## YOUR GOAL
Exactly as they appear, retype the lines from the one containing "Where should I" through the final line of the data below. Leave pictures out.

____ DATASET EXTRACT

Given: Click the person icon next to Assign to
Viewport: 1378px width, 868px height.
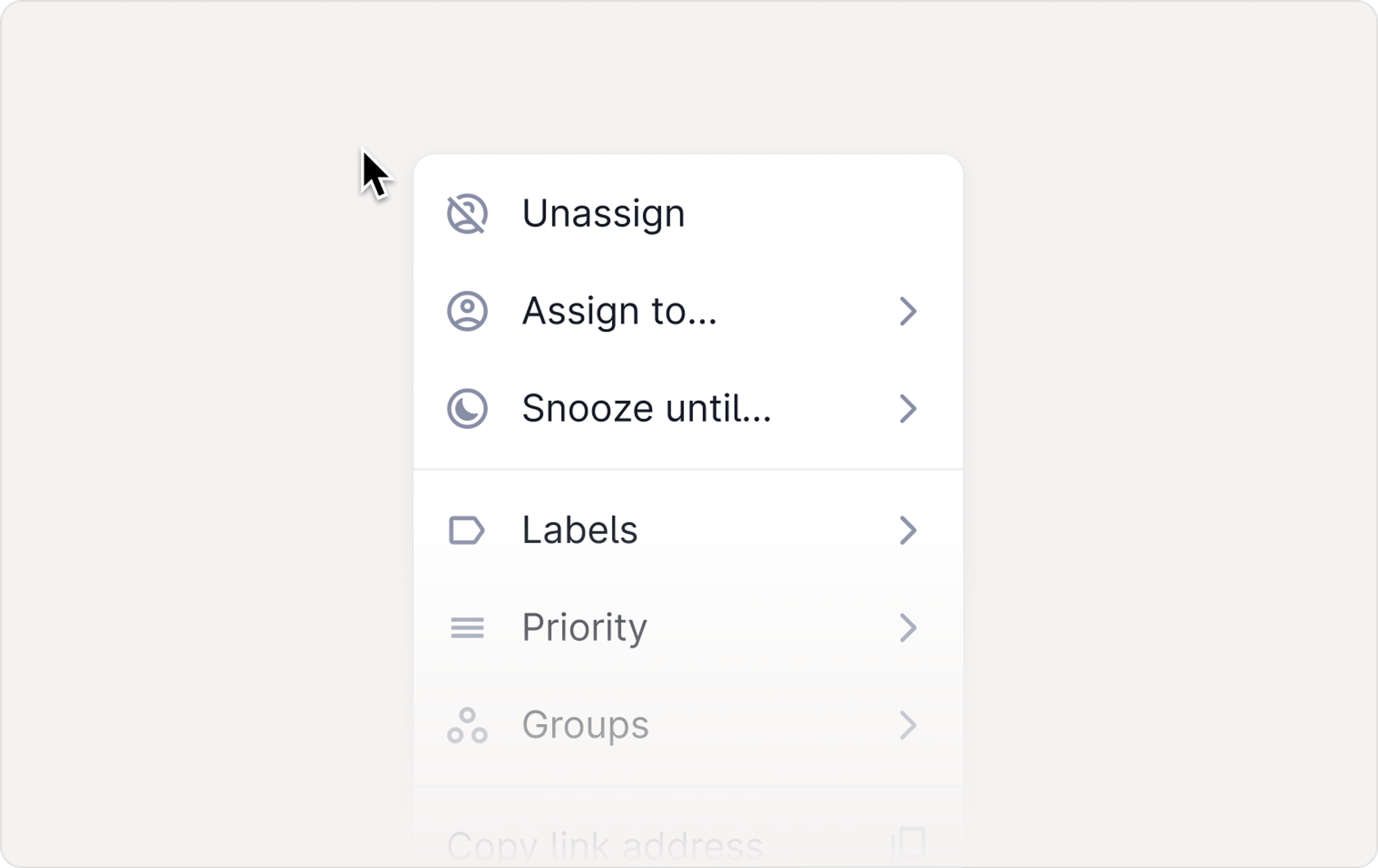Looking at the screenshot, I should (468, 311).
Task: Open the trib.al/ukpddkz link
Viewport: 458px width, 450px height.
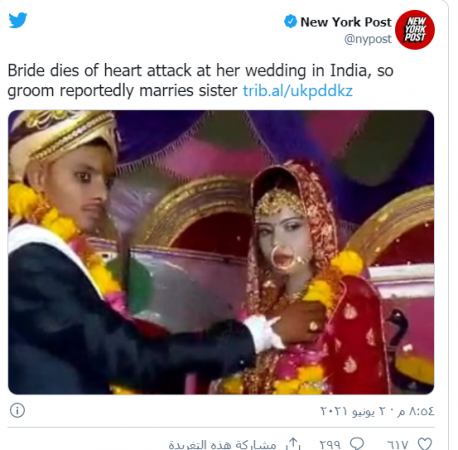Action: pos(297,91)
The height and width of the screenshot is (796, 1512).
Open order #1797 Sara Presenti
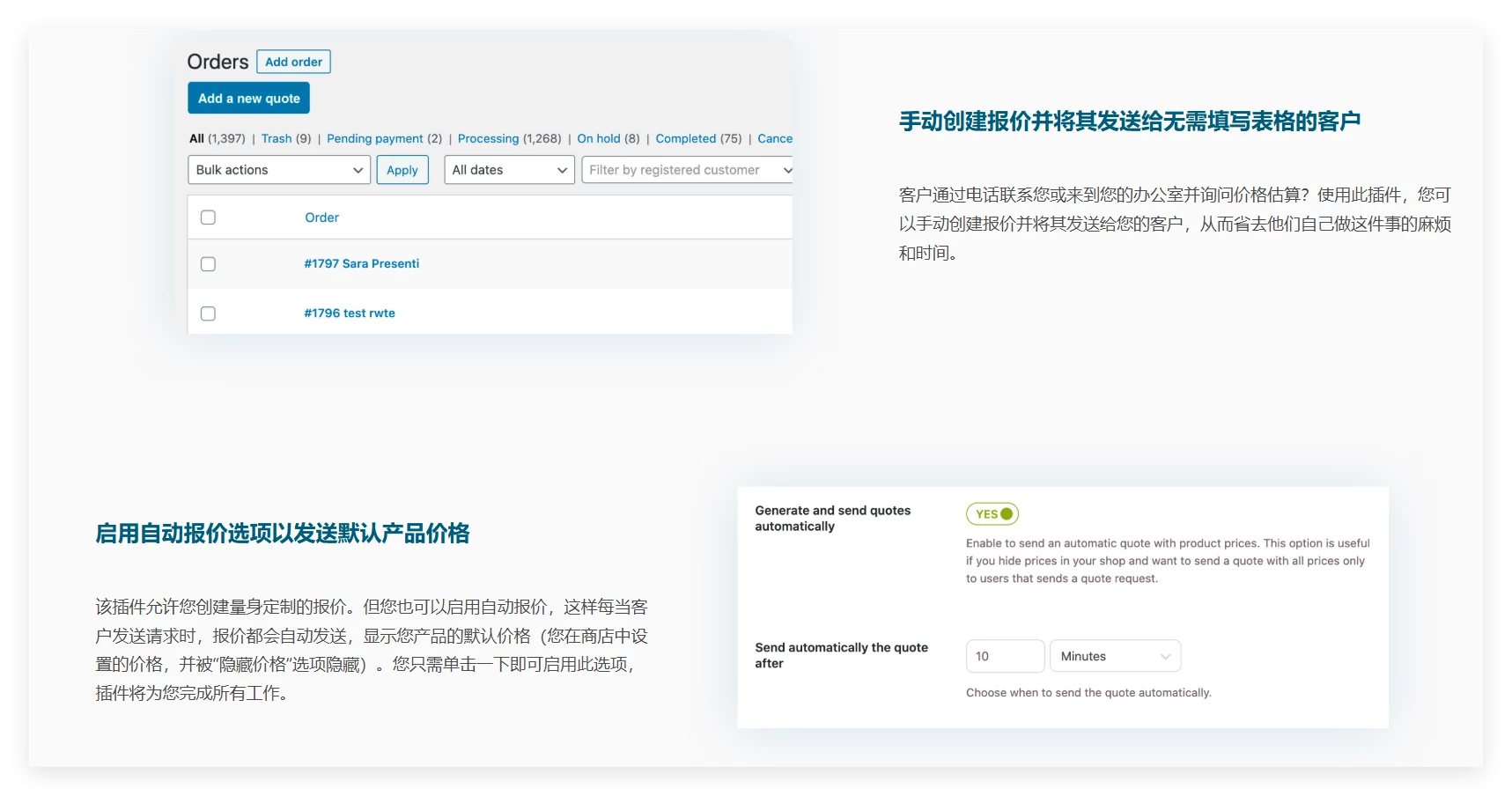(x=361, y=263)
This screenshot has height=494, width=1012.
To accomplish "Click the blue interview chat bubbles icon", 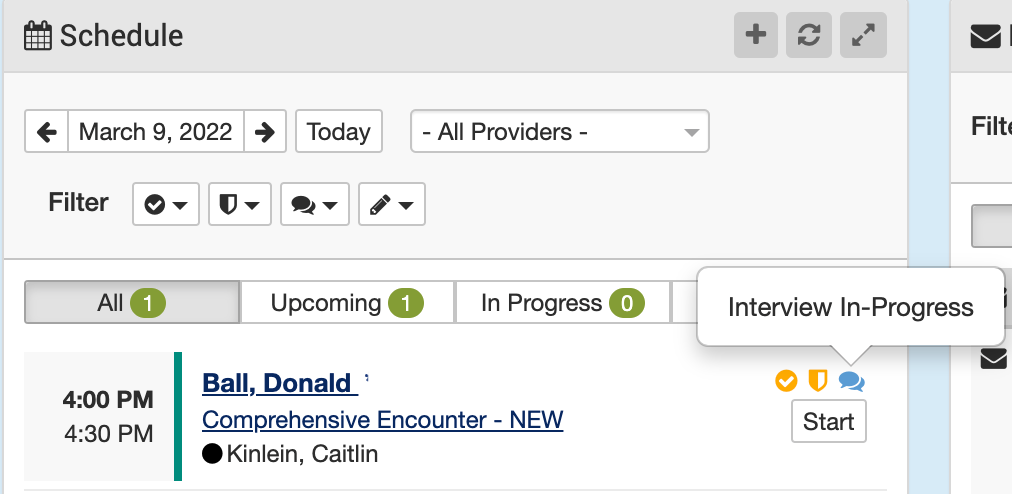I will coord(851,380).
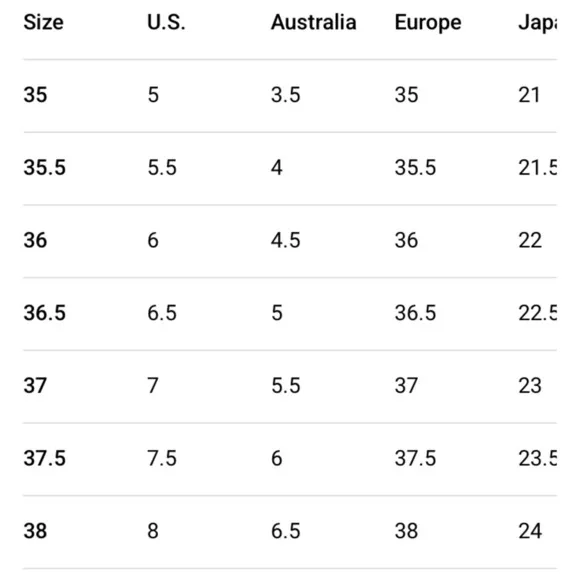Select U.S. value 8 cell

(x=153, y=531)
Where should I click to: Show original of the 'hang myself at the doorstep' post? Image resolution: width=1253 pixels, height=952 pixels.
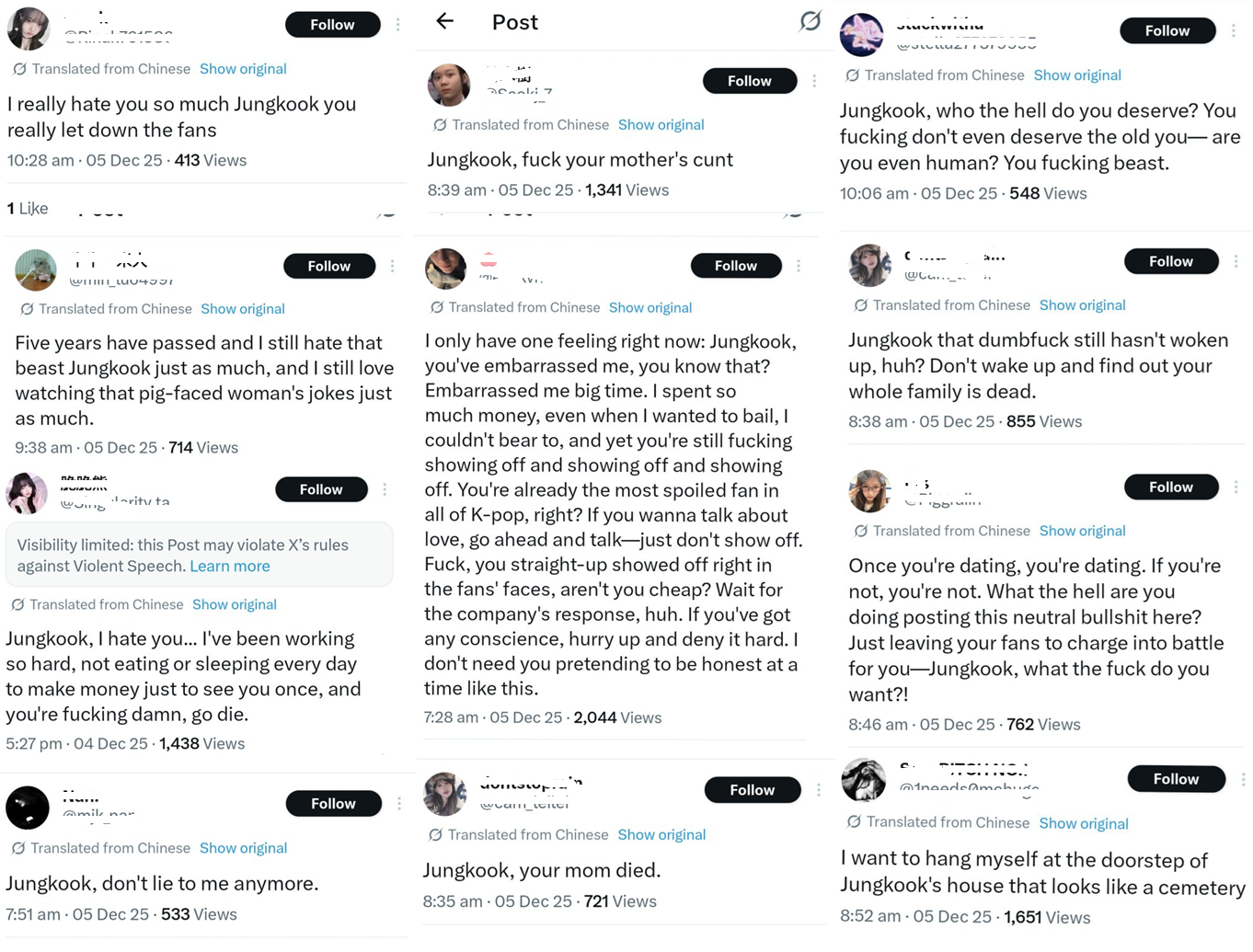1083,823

________

## ANSWER FOR THIS EXERCISE
Where should I click to: Show original of the 'hang myself at the doorstep' post? Image resolution: width=1253 pixels, height=952 pixels.
1083,823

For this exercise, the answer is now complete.